- [Aim 1]: According to the NBA playoffs column, why should the record of No. 6 seeds against No. 3 seeds improve? Answer in one to three sentences.
- [Aim 2]: Carry the NBA playoffs column forward from its final paragraph.

- [Page excerpt]:
▽

I've been bad.
I went away for a week and I just let them play the first half of the first round of the NBA playoffs. I didn't obsess over it. All sports fans should come to the realization at some point in their lives that sports don't need you. They play the games even if you're not watching. I had that epiphany a long time ago. I'm just saying.
Oh, I kept an eye and an ear on the games, but I didn't compose columns in my head or anything. You wouldn't believe it but even the best job in the world is good to get away from for a few days.
The first week of the playoffs isn't the best time to do that, I'll concede, but major family and near-family events thousands of miles from home don't always happen at convenient times on the calendar. Aside to those close to me planning major life events: August is nice!
In an effort at full detox, I didn't even bring a laptop with me, so I just had to imagine all of the e-mails I was getting as my pick to win the championship, the Mavericks, dropped the first two games of their series against the Rockets at home, and then the silence of my in box as the Mavs won the next two to tie up the series. Game 5 is Monday in Dallas.
Let's see, what else have I missed?
The two top seeds, the Suns and Heat, not only won their opening-round series, they swept them. So long, Nets and Grizzlies, nice to see you. The sweeps give Phoenix and Miami a chance to rest for a week or so, which the Heat really need because of Shaquille O'Neal's sore quad, but more importantly they give me a chance for my annual review of the lopsidedness of the first round of the playoffs.
Coming into this season, in the 21 years since the NBA playoffs expanded to eight teams per conference, No. 8 seeds had won two of 42 series against 1 seeds for a winning percentage of .048. Reminder: The worst team ever, the 1972-73 Sixers, had a winning percentage of .109.
So No. 8s are now 2-42, winning at a clip of .045. One day this week I'll figure out their winning percentage in actual games. I'll bet it's better than .045. I wonder if it's better than .109.
Seven seeds are 4-38 (.095) against 2s. Reminder: The worst team ever, the 1972-73 Sixers, had a winning percentage of .109. And the No. 7s aren't looking so good so far this year. The 76ers are trailing the Pistons 3-1 after their overtime loss Sunday, and the Nuggets are trailing the Spurs 2-1, with that win looking like one of those first-game steals. Game 4 is Monday night.
Six seeds do a little better, historically, going 11-31 (.262) against 3s. With the new three-division format making it possible for the third seed to be worse than the third-best team in the conference, that record figures to improve.
I picked the lower seed in both 3-vs.-6 series this year, Celtics-Pacers and Sonics-Kings. The Celtics pounded the Pacers in Indianapolis Saturday to even their series 2-2, with Game 5 Tuesday in Boston. The Kings are in a 3-1 hole after Ray Allen dropped a 45 on them Sunday night.
Allen was preposterous, hitting 17 of 28 shots, and it seemed even better than that. Perhaps I nodded off for a few of those 11 misses. He put the game away with an off-balance, shot-clock-beating 3-pointer, one of those shots that, ridiculous as it looked when he let it go, you just knew it was going to go in because Allen was having that kind of night.

△

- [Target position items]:
▽

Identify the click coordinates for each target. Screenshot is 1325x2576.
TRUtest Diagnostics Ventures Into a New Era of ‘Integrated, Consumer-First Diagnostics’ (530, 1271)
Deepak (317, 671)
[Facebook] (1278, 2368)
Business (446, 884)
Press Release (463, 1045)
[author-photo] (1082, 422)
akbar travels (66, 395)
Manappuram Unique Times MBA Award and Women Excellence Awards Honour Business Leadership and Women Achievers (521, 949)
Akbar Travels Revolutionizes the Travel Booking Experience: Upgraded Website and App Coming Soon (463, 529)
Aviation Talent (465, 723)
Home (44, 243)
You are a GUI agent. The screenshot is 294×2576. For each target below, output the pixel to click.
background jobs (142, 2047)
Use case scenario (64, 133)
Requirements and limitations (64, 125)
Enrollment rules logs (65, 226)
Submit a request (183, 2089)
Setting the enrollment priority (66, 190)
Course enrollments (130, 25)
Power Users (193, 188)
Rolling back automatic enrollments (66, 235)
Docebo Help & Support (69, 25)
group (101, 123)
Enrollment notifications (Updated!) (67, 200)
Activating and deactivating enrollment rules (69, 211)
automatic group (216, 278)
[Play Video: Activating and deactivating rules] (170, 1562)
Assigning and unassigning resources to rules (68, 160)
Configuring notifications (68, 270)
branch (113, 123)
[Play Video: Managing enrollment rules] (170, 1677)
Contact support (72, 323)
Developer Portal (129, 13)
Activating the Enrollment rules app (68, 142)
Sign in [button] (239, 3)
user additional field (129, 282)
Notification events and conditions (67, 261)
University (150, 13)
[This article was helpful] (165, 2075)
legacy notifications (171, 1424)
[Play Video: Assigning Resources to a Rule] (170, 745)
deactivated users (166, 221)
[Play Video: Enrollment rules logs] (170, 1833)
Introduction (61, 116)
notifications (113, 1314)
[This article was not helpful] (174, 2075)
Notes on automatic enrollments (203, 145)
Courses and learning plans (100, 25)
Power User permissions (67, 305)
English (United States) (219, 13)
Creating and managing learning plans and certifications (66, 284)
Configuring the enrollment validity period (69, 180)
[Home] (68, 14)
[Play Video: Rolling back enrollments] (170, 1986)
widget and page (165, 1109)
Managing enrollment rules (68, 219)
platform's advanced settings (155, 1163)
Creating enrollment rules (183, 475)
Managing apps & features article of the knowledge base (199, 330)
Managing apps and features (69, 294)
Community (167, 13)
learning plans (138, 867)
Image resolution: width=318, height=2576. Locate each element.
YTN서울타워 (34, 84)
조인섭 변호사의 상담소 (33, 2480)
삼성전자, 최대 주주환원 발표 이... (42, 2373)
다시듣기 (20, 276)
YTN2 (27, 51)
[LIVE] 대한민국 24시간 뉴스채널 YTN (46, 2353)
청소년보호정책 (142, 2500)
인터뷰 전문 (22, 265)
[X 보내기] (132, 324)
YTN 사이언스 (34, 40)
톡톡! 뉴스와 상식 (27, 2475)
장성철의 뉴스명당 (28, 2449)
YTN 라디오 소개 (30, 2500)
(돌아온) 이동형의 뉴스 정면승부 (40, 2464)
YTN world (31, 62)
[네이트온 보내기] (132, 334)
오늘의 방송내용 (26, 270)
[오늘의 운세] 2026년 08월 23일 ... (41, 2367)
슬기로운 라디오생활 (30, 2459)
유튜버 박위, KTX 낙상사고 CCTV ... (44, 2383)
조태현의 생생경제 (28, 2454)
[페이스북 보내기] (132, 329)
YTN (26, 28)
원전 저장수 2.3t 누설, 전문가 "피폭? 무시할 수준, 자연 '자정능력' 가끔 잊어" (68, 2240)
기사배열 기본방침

△

- [Response 1]: The column expects that record to improve because of the new three-division format. Under that format, the third seed can be worse than the third-best team in its conference.

- [Response 2]:
Allen was spectacular, but it wouldn't have mattered if the Sonics hadn't played some defense in the second half. Down 68-56 at the break and looking like they were on their way to an amiable series-tying defeat on the road, the Sonics allowed the Kings 34 points in the last two quarters, precisely half what the Kings had scored in the first two, and three points fewer than they'd scored in the second alone.
Mike Bibby missed 13 of 17 shots, and it seemed worse than that. I'm not sure the scorekeeper didn't give a couple of his misses to Allen. But it wasn't like the shots just weren't falling. The Kings weren't finding good shots.
But let's talk about Jerome James for a second. All season long, this Sonics center never played 33 minutes or grabbed 10 rebounds in a single game, and he scored as many as 19 points exactly once. Those are his averages in the playoffs after four games. Where'd this guy come from?
James has been a Sonics reserve for four years, consistently averaging 15 to 17 minutes and about five points a game. In general, players' per-minute averages are pretty constant.
Youngsters who are still learning aside, bench players tend not to blossom when they get more playing time. They give their teams about the same minutes, just more of them. Give a 15-minutes, five-points-a-game guy 30 minutes a game, and he'll give you 10 points. There are exceptions, but that's the rule.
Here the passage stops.